7. Religious, when promoted to Cardinalate or to the episcopal dignity, lay aside the habit of the Order and wear the cassock; but for them there is no difference of color between the ordinary cassock and the choir cassock; both cassocks are of the same color as the habit of the Order, as was said in the preceding chapter. (k)
8. Cardinals and Bishops taken from Religious Congregations or Orders of Clerics Regular follow, as regards their ordinary cassocks, the rules laid down for Prelates belonging to the secular clergy.
(a) Rubric of the Missal, Rit. serv. in celeb. Miss., n. 2.
(b) Council of Trent, Sess. XIV., Cap. VI., De Reform.

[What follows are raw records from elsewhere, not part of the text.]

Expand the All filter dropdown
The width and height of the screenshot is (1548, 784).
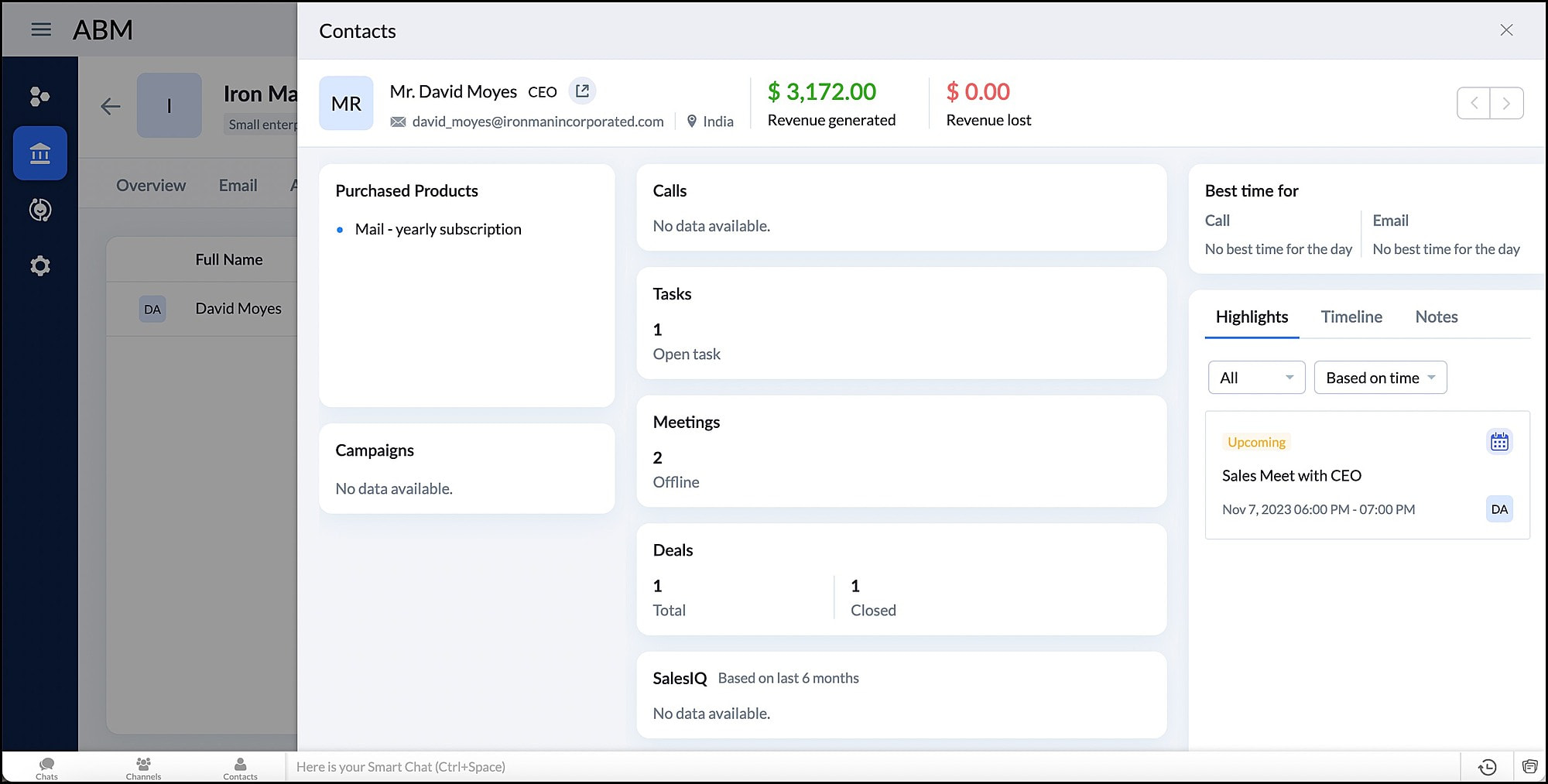pyautogui.click(x=1255, y=378)
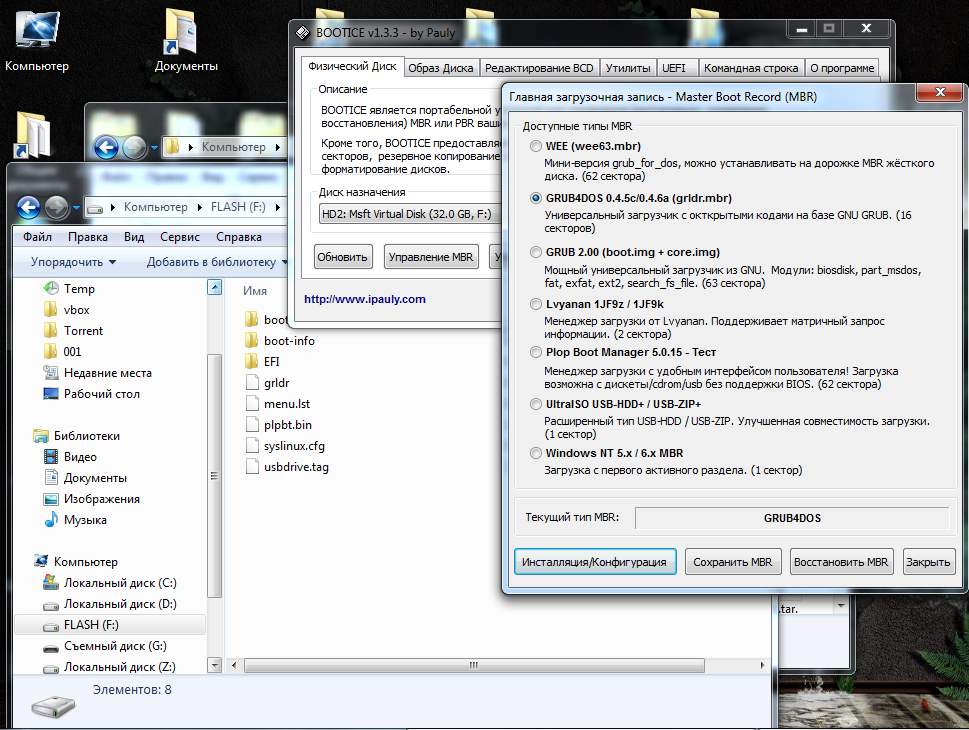This screenshot has width=969, height=730.
Task: Select the syslinux.cfg file
Action: click(293, 446)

(c) .... We wish, therefore, and we command that all [ecclesiastics] keep the Law of the Church, and, whether at home or in church, always wear the cassock, which Is the proper garb for clerics."

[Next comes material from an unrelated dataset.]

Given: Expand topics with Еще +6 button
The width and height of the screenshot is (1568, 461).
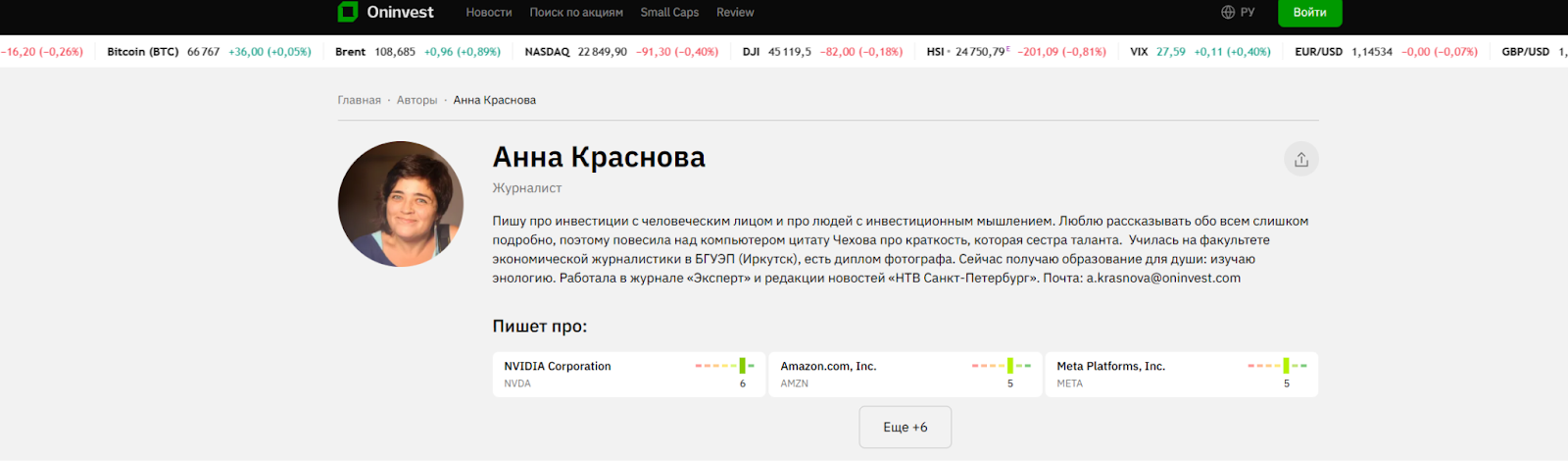Looking at the screenshot, I should tap(905, 427).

(d) Council of Trent., Sess. XIV., Decret de Reform. Prooemium.
(e) Barbier de Montault, op. cit., Tom. I., p. 78, seq.
(f) Barbier de Montault, loc. cit. — Grimaldi, op. cit. p. 53.
(g) Grimaldi, op. cit. Ch. I. — Barbier de Montault, op. cit., Tom. I., p. 275.— Baron Gerame, Visit to Rome, letter X—J. De Narpon, Leon XIII. p. 186.
(h) Un Eveque Suffragant, op. cit., p. 13. Barbier de Montault, op. cit., Tom. I., p. 84. We may remark here, once for all, that the trimmings of the prelatlcal dress consist of a number of small ornaments, the color of which is ordinarily different from that of the principal parts of the costume. These are buttons, buttonholes, cords, stitchings, cuffs and two small strips or strings, on the back of the cassock, destined to support the sash. The lining of the garment is of the same color as the trimmings, and of the same material, plain silk.
(i) Pius X., Constit. Inter multiplied (1905), nn. 16, 17.
(j) Pius X., same Constit., n. 79.
(k) Caer. Episc. I., 1., 4.—Cap. Clerici, 15. de vita et honest. clericorum—Ferraris, Bibliotheca, Art. Epoiscopus, VII.